- Ramsey Heights Location within Cambridgeshire
- OS grid reference: TL2585
- District: Huntingdonshire;
- Shire county: Cambridgeshire;
- Region: East;
- Country: England
- Sovereign state: United Kingdom
- Post town: Huntingdon
- Postcode district: PE26
- Dialling code: 01487
- Police: Cambridgeshire
- Fire: Cambridgeshire
- Ambulance: East of England

= Ramsey Heights =

Village in Cambridgeshire, England

Ramsey Heights is a village in Ramsey civil parish, part of the Huntingdonshire district of Cambridgeshire, England.

The Ramsey Heights nature reserve is located on the edge of the village and the larger Woodwalton Fen National Nature Reserve is 2 mi to the southwest of the village.

Despite its name, the village is low-lying and straddles the zero-metre contour line in the flat fenland.

== History ==
On 22 November 1940, a Supermarine Spitfire, flown by Pilot Officer Harold Penketh, crashed into Holme Fen.

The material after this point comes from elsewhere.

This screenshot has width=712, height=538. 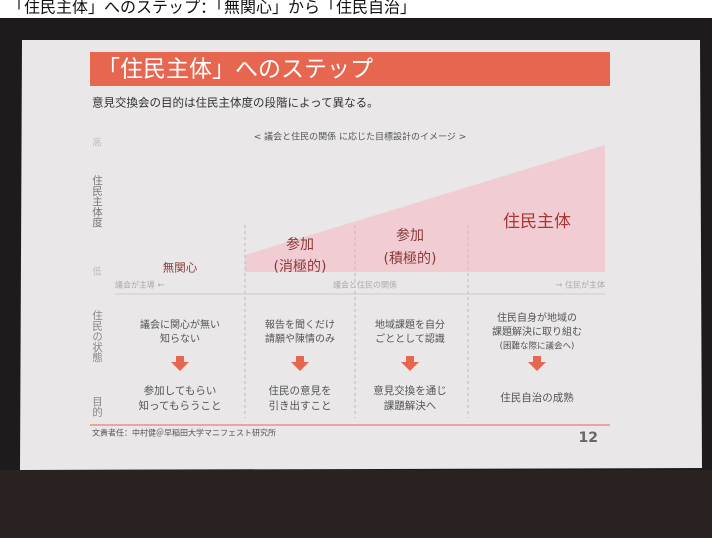 I want to click on purpose-label: 目的, so click(x=97, y=407).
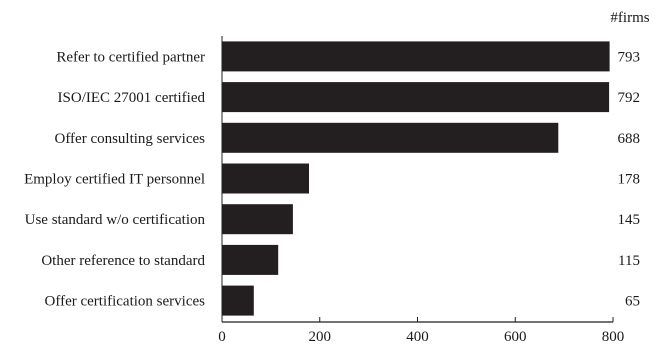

In October 2015, archaeological work to recover the Second World War Spitfire was undertaken. The dig's project director was Stephen Macauley of Oxford Archaeology East (OAE). A film of the dig was shown at the Great Fen's Countryside Centre, Ramsey Heights on 27 September 2019.

==Notable residents==
- Sybil Marshall (1913–2005), writer, academic and social historian was born in the village.